Bhagalpur - Lokmanya Tilak Terminus Superfast Express

Overview
- Service type: Superfast Express
- Current operator: Eastern Railway zone

Route
- Termini: Bhagalpur Junction (BGP) Lokmanya Tilak Terminus (LTT)
- Stops: 37
- Distance travelled: 1,910 km (1,190 mi)
- Average journey time: 35 hours
- Service frequency: Two days
- Train number: 12335/12236

On-board services
- Classes: AC 2 tier, AC 3 tier, Sleeper Class, General Unreserved
- Seating arrangements: No
- Sleeping arrangements: Yes
- Catering facilities: No
- Entertainment facilities: No
- Baggage facilities: Below the seats

Technical
- Rolling stock: 2
- Track gauge: 1,676 mm (5 ft 6 in)
- Operating speed: 55 km/h (34 mph)

= Bhagalpur–Lokmanya Tilak Terminus Superfast Express =

Train in India

Bhagalpur - Lokmanya Tilak Terminus Superfast Express is a Superfast Express train of the Indian Railways connecting Lokmanya Tilak Terminus Kurla in Maharashtra and Bhagalpur Junction of Bihar. It is currently being operated with 12335/12236 train numbers on a Bi-Weekly basis.

== Service==

The 12335/Bhagalpur - Mumbai LTT SF Express has an average speed of 55 km/h and covers 1910 km in 35 hrs. 12336/Mumbai LTT - Bhagalpur SF Express has an average speed of 56 km/h and 1910 km in 34 hrs 55 mins.

== Route and halts ==

The important halts of the train are:

- Lokmanya Tilak Terminus

==Coach composite==

The train has standard LHB rakes with max speed of 110 kmph and average speed of 55kmph.
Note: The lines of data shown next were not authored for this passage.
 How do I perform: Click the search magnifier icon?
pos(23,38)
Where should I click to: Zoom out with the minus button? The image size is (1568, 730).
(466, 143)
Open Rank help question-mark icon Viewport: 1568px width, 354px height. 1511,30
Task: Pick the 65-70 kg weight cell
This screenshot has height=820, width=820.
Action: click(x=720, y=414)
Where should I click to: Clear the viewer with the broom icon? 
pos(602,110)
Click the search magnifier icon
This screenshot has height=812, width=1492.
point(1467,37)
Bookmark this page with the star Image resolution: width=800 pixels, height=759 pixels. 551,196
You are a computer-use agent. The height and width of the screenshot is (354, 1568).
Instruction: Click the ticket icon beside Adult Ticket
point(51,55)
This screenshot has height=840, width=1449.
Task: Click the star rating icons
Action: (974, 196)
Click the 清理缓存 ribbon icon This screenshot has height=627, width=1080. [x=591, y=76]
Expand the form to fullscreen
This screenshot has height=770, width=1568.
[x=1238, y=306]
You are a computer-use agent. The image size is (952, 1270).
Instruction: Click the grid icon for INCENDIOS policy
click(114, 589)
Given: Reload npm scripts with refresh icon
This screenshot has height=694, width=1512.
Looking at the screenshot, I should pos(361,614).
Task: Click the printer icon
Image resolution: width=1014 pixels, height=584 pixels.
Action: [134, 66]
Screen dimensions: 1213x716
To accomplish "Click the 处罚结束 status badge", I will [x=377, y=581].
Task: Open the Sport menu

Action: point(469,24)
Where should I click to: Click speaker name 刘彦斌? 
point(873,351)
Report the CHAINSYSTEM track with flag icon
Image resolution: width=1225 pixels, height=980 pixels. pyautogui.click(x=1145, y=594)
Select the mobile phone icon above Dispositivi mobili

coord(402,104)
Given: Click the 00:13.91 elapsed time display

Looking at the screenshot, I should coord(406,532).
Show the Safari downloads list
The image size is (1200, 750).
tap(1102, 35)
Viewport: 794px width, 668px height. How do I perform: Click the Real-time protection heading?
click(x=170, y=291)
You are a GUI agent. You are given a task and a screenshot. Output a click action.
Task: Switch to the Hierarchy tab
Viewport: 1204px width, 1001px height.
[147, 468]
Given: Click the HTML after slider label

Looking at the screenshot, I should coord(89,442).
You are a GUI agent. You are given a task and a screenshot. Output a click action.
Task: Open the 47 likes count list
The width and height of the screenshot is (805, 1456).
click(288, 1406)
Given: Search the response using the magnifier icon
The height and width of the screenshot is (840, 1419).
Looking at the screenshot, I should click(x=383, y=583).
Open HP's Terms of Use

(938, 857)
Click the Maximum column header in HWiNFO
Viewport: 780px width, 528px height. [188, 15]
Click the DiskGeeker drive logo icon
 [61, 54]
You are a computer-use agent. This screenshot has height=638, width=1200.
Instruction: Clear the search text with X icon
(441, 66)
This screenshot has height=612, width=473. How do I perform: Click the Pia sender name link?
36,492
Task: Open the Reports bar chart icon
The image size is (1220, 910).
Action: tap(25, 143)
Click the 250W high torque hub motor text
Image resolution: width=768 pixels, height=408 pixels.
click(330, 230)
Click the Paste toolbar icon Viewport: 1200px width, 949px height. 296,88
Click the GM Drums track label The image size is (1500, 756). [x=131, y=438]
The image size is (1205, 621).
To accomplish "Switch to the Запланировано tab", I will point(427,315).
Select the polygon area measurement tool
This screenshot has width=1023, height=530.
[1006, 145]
The train consists of 22 coaches :

- 2 AC II Tier
- 5 AC III Tier
- 9 Sleeper Coaches
- 3 General
- 1 Pantry Car
- 1 Second-class Luggage/parcel van
- 1 EOG cum Luggage Van

==Traction==
Both trains are hauled by an Howrah Loco Shed based WAP-4 Electric locomotive from Bhagalpur to Lokmanya Tilak Terminus and from Satna To Katni it is hauled by a Katni Loco Shed[WDM-3A]

== See also ==

- Lokmanya Tilak Terminus
- Bhagalpur Junction railway station
- Lokmanya Tilak Terminus Darbhanga Pawan Express
- Lokmanya Tilak Terminus Muzaffarpur Pawan Express

== Schedule ==

12335 - Starts from Bhagalpur every Tuesday,Friday at Morning 9:00 AM IST and reach Lokmanya Tilak Terminus on 2nd Day at Evening 8:00 PM

12336 - Starts for Lokmanya Tilak Terminus on every Sunday,Tuesday at Morning 8:05 AM IST and reach Bhagalpur next day at 6:30 PM IST.